## SELECTED TEXT
NAME was informally established in 1990 in Las Vegas, Nevada, then formally founded in 1991 in New Orleans, Louisiana, and formally headquartered in 1995 in the District of Columbia. Over the course of its 22-year history, NAME has been almost entirely a volunteer organization, funded through membership fees from its 800 to 1,500 active members, as well as revenues from an annual international conference and periodic educational offerings. NAME was first informally organized and run by a core group of volunteers, including its 20 founders, and was later governed by a formally appointed and/or elected 24-member volunteer board of directors, operating in accordance with instituted bylaws. In 1995, NAME established a national office with a part-time paid staff that has included an executive director and formal (secretarial and technical) and/or informal (high school and college student) administrative support personnel.

NAME promotes respect and appreciation for cultural diversity, understanding of unique cultural and ethnic heritage, and development of culturally responsible and responsive curricula. NAME seeks to facilitate human acquisition of the attitudes, skills, and knowledge necessary to function effectively in various cultures; eliminate racism and discrimination in society; and bring about social, political, economic, and educational equity. NAME affirms that it is consciously and proactively inclusive of all areas of diversity, including race, ethnicity, color, national origin, ancestry, gender, sexual orientation, gender identity, religion, age, socioeconomic status, marital status, language, disability, and immigration status.

Beliefs

According to NAME, multicultural education is a philosophical concept built on the ideals of freedom, justice, equality, equity, and human dignity as acknowledged in various documents, such as the U.S. Declaration of Independence, the constitutions of the United States and South Africa, and the Universal Declaration of Human Rights adopted by the United Nations.

## PROBLEM DESCRIPTION
Reproduce the stretch of the organization text from "NAME promotes respect" through "and immigration status.". The listing that comes next has no connection to the organization text.

## SOURCE EXCERPT
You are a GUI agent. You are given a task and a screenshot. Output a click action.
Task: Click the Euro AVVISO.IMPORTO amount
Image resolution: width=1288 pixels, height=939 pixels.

## EXPECTED ANSWER
NAME promotes respect and appreciation for cultural diversity, understanding of unique cultural and ethnic heritage, and development of culturally responsible and responsive curricula. NAME seeks to facilitate human acquisition of the attitudes, skills, and knowledge necessary to function effectively in various cultures; eliminate racism and discrimination in society; and bring about social, political, economic, and educational equity. NAME affirms that it is consciously and proactively inclusive of all areas of diversity, including race, ethnicity, color, national origin, ancestry, gender, sexual orientation, gender identity, religion, age, socioeconomic status, marital status, language, disability, and immigration status.